The BX floating point text format
The current SI is defined by published numerical values of physical constants in SI
units. These numbers are expressed, as usual in print, as decimal numbers in scientific
notation. They were (I believe) most likely produced on computing devices using
something like the IEEE754 floating point format. The latter representation is often a
slightly diffrent number, due to the difference between the bases of the fractions (10
and 2). It is therefore not entirely clear which of the two (sometimes) distinct
numbers is actually being specified. These differences are currently smaller than any
actual experimental precision, but not by very much in some cases.
On closer inspection, the problem is not with the use of decimal digits in the
representation, but rather the base of the exponent.
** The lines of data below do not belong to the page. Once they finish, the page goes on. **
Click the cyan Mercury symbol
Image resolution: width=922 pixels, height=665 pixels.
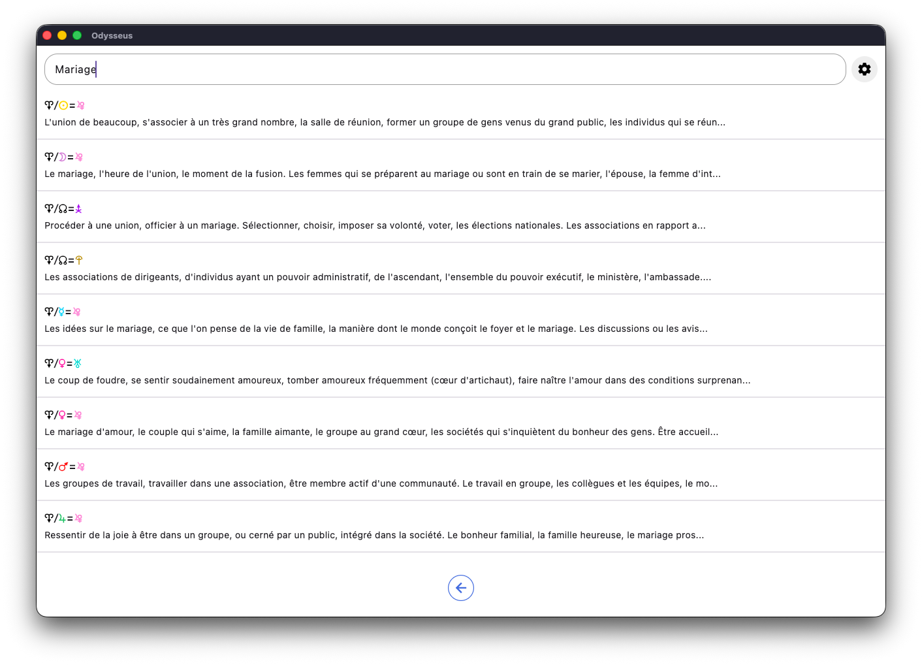pyautogui.click(x=61, y=312)
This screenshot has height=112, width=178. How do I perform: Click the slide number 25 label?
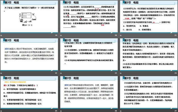tap(56, 110)
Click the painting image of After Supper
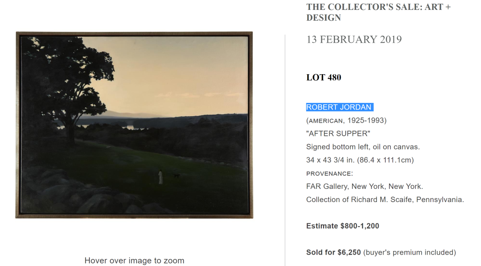The height and width of the screenshot is (266, 481). (x=134, y=125)
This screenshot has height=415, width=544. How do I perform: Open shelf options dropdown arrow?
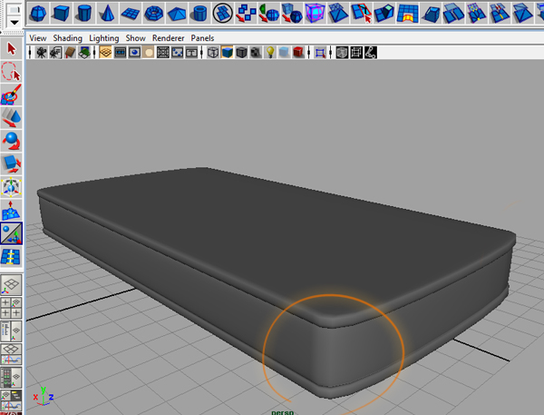[15, 22]
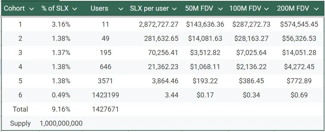Click the $386.45 cell
325x132 pixels.
tap(251, 81)
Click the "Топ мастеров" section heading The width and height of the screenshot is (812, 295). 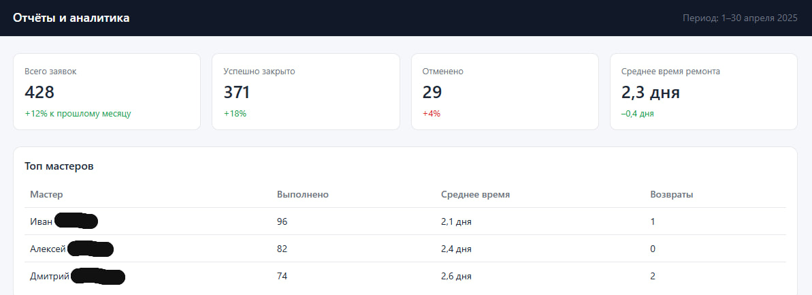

To back up a step, scientific
notation represents a rational number of a certain restricted sort. The number may be
(in principle) any integer, but if the number has a denominator greater than one, that
denominator must in fact be a power of 10. Computer floating point works exactly the
same way except that the denominator must be a power of 2. Each format therefore has
numbers it can't represent in any finite length mantissa, and the two sets do not
coincide. The problem is worse beacuse even an integer may be apodized to a fixed
precision. The simplest thing to do, it seems to me, is to print the numbers in a
format using decimal digits with a binary exponent - bx. The bx basically substitutes
for the e in typical "%f" type notation. I have functions in C, python, and perl which
are suitable for plugging into printf/scanf type formats (though I don't know what
letter to use).
1bx1 means 1 times 2 to the 1, which is 2. 1bx5 is 32, as is 32bx0, but you could also
say 2bx4 etc. But the way that bx usually works is to show you how the number is
actually represented (in slightly mangled form) in the native floating point format.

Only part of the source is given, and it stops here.